Life doesn’t begin in the spring. We’re born into autumn, and if we’re lucky, we’ll one day make it through to eternal summer.
My fondest memories growing up involve the fallen leaves. I can still smell their bittersweet perfume, the scent they make when they’re wet with dew and trapped beneath two feet of a more recent raked batch of October confetti. I can’t help but smile at the mere thought of their fiery color and the fragrance that permeates for miles when they’re burned.
Maybe I’m biased, having grown up in Kalamazoo, Michigan. But spending my formative years in the heart of the upper Midwest rooted me firmly in the optimism of autumn. Fall brought with it the excitement of a new school year, trips to the cider mill and the pumpkin patch, and the slowly darkening afternoons that ultimately led my timid, introverted self to a hidden place of quiet reflection.
It’s easy to romanticize the harvest equinox. With vibrant inspiration, it stirs the restless poet inside us all. We’re drawn to the timelessness of a crisp, colorful landscape like a baby to its mother’s bosom. We hail from the fall, regardless of our actual birth dates. Life begins at the first turning of the leaves.
If only we could keep them that way forever.
Alas, the dew quickly turns to frost, and our once welcoming fields of golden sunshine fill with the icy sting of winter. By December, even the heartiest of roses give up their glory, and our beloved garden of Eden takes on a more somber, if not menacing appearance.
Here we find ourselves at the entrance of the brambles: a vast wasteland of cold, harsh realities. The unrelenting chill licks at our bare skin. It surrounds and taunts us during the longest part of our lives. But journey on we must. An arduous path of self-discovery awaits, winding us beneath shadowy, towering crags through a valley of twisted thorns.
If we’re lucky, we don’t arrive at this dreadful place until at least middle school. For some especially tortured souls it might very well be sooner than that. But mark my words, by the time the eighth grade rolls around, we’re stuck knee-deep in ice. Sadly, nobody bothers to tell us that it doesn’t all melt away until we’re practically retired.
We graduate from high school imagining we’ve passed through the worst that life can hurl at us. Then we’re forced to contend with either the ogres of the college bursar or the griffins who guard the gates of gainful employment. At this juncture we tend to encounter a host of imaginary friends, phantoms who come and go with the wind. Some may help us through the thicket while others only steer us farther from the path.
This is winter. Whether we signed up for it or not, we’re stuck in it. And the only way out…is through.
If I could give you one piece of advice for the trek, it would be this: Be mindful of the thorns.
There will always be those among us who refuse to venture far in. They fear the brambles, and with good reason. One wrong move, and all of a sudden they’re bleeding. So they play it safe and don’t move a muscle. Not an inch. They become a most miserable lot. And quite frankly, they don’t make it out of winter. The thorns may not get them, but the cold certainly does.

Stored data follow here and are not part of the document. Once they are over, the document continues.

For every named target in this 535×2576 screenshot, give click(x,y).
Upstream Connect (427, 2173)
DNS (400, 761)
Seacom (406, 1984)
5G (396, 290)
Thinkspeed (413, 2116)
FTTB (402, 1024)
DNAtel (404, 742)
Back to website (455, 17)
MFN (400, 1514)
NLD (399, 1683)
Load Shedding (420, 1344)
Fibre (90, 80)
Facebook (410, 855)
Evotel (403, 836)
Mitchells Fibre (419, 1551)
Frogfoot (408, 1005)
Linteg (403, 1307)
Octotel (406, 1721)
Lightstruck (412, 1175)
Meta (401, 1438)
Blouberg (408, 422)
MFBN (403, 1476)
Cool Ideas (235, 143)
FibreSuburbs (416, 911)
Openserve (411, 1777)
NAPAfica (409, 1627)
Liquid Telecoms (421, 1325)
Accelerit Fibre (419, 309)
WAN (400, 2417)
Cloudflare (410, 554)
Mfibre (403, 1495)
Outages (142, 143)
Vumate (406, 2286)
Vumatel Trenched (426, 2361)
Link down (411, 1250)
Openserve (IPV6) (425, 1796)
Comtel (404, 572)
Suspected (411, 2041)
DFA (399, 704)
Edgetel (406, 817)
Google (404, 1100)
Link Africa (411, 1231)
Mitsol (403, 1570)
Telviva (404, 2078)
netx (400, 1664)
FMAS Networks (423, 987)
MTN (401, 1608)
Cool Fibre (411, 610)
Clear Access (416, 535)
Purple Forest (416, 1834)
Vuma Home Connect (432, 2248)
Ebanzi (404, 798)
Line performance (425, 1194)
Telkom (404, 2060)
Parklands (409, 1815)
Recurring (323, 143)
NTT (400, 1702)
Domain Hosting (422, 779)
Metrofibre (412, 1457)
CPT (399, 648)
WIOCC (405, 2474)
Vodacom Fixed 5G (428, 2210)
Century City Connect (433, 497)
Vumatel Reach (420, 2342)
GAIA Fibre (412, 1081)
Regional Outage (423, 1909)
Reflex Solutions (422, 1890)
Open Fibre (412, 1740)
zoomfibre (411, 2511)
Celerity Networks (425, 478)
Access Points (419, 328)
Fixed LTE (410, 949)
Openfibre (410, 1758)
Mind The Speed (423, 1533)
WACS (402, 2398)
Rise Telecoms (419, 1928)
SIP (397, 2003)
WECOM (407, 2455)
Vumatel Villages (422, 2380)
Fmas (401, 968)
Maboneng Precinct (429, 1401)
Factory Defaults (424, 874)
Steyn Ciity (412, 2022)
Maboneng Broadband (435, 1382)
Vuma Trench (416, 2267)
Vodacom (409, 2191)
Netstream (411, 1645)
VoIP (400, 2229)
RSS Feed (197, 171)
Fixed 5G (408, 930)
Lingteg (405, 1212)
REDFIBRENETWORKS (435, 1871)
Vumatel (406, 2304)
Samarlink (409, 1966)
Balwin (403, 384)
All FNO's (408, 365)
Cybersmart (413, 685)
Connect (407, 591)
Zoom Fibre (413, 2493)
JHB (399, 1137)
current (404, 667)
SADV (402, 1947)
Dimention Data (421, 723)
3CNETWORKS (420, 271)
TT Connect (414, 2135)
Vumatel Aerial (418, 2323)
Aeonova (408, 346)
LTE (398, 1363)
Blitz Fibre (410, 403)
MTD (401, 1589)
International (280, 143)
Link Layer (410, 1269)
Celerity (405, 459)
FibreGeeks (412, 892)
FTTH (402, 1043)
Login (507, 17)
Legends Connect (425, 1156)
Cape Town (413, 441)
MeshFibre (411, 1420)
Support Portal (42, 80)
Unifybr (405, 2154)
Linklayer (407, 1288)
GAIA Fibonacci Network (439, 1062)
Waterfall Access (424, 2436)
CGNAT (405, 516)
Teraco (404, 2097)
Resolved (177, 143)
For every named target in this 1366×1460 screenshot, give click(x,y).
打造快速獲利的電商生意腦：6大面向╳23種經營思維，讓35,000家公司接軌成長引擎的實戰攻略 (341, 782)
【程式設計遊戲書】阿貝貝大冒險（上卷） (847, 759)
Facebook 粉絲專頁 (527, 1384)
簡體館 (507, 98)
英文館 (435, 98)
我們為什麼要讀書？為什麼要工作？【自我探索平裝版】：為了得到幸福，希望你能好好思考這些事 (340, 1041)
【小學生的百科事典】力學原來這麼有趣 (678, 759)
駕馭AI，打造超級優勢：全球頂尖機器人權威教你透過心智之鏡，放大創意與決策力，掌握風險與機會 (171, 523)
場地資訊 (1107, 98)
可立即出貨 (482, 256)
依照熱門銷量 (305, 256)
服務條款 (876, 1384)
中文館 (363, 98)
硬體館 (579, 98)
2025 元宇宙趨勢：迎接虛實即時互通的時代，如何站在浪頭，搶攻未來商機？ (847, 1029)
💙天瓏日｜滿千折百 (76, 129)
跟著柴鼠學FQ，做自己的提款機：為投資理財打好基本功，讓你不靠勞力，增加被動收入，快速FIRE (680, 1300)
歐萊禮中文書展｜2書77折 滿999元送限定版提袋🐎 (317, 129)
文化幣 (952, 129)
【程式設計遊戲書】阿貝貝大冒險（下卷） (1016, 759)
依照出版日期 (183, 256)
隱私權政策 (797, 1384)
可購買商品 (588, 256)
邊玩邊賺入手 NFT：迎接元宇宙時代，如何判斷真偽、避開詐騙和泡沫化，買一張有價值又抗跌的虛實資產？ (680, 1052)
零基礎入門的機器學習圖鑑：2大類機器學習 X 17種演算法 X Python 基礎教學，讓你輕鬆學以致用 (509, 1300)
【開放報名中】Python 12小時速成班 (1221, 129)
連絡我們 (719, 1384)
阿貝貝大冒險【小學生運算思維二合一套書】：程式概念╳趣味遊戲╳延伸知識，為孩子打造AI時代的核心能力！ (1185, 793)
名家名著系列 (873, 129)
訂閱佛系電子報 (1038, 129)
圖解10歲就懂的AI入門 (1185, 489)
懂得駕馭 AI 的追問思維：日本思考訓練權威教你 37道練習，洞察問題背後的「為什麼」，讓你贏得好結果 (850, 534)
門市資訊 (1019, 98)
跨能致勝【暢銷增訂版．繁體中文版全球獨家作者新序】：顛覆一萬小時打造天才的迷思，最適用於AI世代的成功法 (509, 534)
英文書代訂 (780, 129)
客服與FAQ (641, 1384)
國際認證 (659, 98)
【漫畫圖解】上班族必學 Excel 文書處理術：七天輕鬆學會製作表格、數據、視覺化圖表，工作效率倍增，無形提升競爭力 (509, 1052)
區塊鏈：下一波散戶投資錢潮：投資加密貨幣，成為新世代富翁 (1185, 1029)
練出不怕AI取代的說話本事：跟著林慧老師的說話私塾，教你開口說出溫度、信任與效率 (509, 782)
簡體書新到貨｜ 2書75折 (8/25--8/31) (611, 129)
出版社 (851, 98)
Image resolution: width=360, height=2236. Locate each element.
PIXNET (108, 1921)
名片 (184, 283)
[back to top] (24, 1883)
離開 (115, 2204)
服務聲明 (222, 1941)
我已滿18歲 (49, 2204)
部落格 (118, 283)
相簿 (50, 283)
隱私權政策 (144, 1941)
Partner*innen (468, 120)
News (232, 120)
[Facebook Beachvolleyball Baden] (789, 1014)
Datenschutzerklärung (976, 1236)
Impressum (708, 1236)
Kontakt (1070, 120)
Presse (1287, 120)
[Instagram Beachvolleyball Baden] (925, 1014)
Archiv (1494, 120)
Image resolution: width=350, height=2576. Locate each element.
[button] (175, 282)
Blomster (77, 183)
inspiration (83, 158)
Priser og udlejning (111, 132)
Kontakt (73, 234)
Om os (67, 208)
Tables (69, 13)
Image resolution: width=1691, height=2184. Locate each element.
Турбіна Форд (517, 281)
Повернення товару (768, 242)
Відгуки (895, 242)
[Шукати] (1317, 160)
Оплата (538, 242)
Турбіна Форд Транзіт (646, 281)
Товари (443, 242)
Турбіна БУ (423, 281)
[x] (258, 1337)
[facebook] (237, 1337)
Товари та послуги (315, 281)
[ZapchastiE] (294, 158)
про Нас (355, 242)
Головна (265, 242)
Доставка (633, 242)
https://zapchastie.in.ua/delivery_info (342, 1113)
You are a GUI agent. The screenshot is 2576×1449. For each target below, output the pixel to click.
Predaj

The only way out is through.
We dread the thorns, but we mustn’t. They’re there to guide us. I can’t say they won’t prick you. They will. But they don’t have to. You know the saying, “No pain, no gain”? It’s very misleading. It’s not the sting of the prickers that makes us stronger. It’s the knowledge and awareness we gain by learning how to avoid them in the future. We can swear by our blood, sweat, and tears. We can wear our scars proudly as badges of honor, but it is not our scars that win our battles. It is our newfound agility. In charting our course through the brambles, we discover the path of least resistance. All other paths only serve to slow us down.
The same holds true when we battle our dragons and demons. The surly beasts love to fight. They long to see our tempers flare. It brings our blood closer to the surface. What the monsters don’t expect is for us to dance. While our fists and swords are no match for the razor-like talons of these fearsome enemies, our grace and finesse can help us out-maneuver even the most loathsome of giants.
At the end of our wintry pilgrimage, we may be tempted to attribute our successes to the suffering we endured along the way. But to do so is a disservice to those who follow in our footsteps. It is not our suffering that brings us to salvation. Quite the opposite. Our wisdom to avoid the pitfalls we experienced in our past is what frees us from the brambles. Everything else is a frivolous distraction. No blood, sweat, or tears required.